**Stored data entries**
--

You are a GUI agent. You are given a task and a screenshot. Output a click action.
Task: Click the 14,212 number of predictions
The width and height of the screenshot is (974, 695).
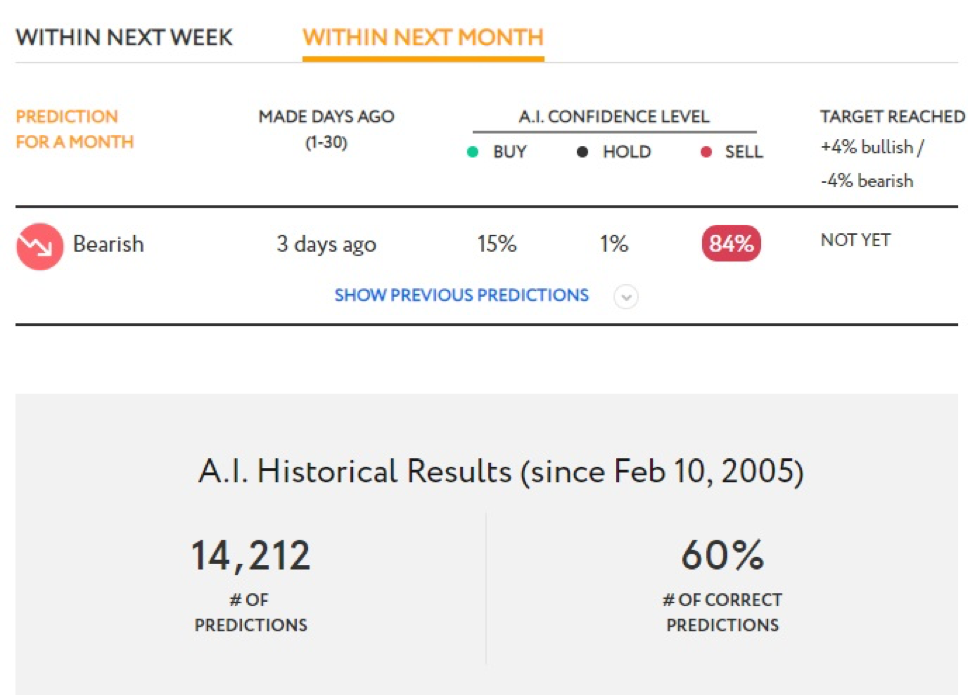[250, 555]
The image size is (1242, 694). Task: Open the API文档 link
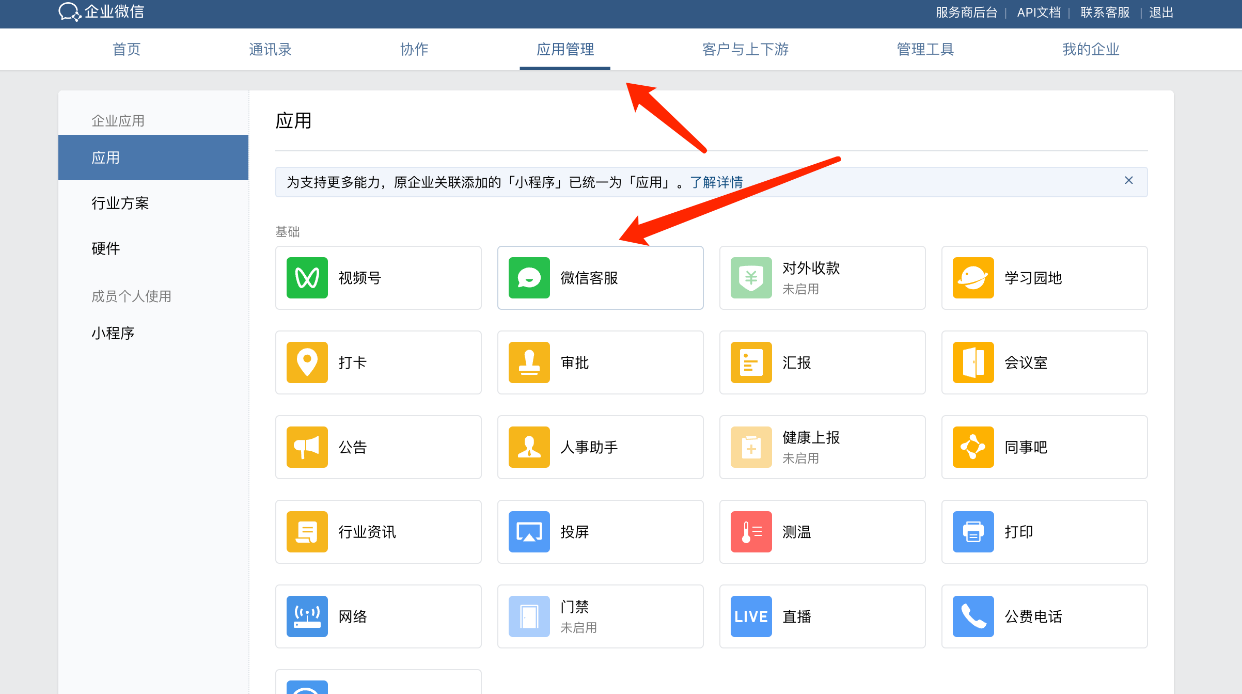tap(1038, 12)
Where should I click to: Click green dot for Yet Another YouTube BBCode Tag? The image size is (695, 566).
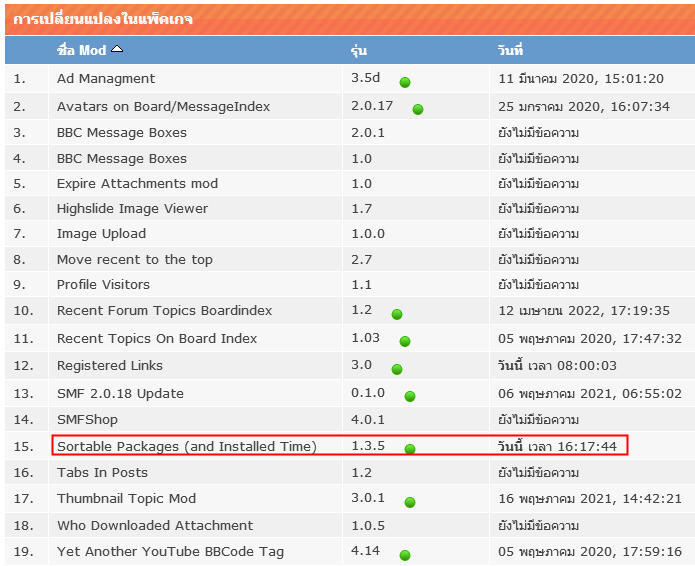click(x=405, y=555)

--

Write out the entries again, starting at the first line and stopping after the line that contains "tap(1038, 12)". Include the requests, add 125 to every coordinate in the answers, and leave out the pictures.

**Solved problem**
You are a GUI agent. You are given a task and a screenshot. Output a click action.
Task: Click the 14,212 number of predictions
The width and height of the screenshot is (974, 695).
[375, 680]
The image size is (1242, 694). Task: Open the API文档 link
tap(1163, 137)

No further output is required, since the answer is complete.